■ Problem to solve:
Write out each line of the entries below that holds the word "ремонту".

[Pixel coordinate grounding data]
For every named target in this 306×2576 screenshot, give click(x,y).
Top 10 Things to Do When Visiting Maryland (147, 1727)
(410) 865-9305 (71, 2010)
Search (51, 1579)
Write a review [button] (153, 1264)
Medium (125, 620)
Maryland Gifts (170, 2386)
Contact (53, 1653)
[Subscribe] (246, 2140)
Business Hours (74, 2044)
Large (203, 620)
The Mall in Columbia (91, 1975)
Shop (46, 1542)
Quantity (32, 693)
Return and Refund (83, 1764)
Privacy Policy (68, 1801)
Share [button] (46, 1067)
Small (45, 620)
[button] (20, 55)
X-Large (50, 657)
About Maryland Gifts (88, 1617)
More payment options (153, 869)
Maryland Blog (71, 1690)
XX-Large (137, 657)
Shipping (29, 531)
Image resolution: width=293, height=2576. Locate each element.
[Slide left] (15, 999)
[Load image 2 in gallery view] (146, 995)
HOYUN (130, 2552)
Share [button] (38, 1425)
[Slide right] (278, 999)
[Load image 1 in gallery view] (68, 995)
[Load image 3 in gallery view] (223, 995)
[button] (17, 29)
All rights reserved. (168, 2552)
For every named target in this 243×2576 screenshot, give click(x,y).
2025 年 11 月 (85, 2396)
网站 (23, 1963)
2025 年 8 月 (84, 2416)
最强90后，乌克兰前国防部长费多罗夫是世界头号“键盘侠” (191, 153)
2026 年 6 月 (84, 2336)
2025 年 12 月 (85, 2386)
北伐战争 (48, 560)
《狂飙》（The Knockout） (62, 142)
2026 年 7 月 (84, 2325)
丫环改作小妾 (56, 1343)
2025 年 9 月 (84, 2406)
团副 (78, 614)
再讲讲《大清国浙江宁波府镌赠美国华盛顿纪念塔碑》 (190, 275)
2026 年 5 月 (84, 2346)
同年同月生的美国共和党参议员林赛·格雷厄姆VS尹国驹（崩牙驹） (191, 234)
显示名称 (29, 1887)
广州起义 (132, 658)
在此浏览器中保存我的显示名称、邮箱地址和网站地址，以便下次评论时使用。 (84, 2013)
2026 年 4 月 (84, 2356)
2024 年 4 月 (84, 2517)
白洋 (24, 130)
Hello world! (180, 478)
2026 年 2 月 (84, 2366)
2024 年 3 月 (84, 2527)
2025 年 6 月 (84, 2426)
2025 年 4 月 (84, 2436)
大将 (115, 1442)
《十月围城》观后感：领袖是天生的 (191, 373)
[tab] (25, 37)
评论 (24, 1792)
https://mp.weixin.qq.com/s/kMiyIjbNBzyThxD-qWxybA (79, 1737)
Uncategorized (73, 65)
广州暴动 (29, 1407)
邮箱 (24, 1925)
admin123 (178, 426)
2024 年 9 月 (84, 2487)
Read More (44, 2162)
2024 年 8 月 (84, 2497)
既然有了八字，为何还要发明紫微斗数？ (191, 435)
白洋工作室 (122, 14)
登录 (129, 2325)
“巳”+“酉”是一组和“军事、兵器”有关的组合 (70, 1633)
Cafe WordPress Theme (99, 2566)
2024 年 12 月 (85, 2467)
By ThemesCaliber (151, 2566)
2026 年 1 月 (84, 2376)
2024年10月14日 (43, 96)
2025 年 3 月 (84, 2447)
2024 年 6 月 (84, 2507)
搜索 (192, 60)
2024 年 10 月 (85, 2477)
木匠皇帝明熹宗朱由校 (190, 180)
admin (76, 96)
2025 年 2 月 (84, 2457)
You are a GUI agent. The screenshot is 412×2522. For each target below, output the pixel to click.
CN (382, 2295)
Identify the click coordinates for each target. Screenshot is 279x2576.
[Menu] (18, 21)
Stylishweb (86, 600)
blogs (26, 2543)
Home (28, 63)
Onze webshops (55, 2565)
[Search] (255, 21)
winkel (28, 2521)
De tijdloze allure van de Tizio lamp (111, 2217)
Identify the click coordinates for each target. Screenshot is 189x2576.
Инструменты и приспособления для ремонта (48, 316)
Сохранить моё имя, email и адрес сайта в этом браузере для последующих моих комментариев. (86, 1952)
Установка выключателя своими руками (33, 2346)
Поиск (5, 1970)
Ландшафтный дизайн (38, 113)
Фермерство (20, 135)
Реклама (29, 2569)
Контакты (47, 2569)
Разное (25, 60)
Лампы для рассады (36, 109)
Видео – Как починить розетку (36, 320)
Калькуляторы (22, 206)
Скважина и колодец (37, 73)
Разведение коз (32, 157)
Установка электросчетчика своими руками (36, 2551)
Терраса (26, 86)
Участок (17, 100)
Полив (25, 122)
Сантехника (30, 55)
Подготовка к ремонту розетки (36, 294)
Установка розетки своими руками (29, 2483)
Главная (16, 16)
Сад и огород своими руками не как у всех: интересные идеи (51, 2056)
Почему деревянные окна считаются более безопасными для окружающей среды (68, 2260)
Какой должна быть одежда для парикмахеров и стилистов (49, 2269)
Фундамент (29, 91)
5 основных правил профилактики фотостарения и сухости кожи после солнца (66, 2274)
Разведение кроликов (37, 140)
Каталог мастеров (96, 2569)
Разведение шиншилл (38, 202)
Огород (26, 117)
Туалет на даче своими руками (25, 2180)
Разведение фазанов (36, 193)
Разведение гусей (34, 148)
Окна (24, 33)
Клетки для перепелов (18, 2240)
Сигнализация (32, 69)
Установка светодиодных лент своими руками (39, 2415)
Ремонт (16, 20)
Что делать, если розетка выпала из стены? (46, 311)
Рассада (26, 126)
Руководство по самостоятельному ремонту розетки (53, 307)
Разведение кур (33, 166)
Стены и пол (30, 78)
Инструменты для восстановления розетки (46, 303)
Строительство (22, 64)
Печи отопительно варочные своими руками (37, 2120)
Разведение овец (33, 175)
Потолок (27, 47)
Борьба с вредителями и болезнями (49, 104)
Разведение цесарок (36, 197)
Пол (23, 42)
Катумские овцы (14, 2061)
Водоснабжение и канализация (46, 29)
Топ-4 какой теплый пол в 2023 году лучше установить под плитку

■ Solved exercise:
Подготовка к ремонту розетки (36, 294)
Руководство по самостоятельному ремонту розетки (53, 307)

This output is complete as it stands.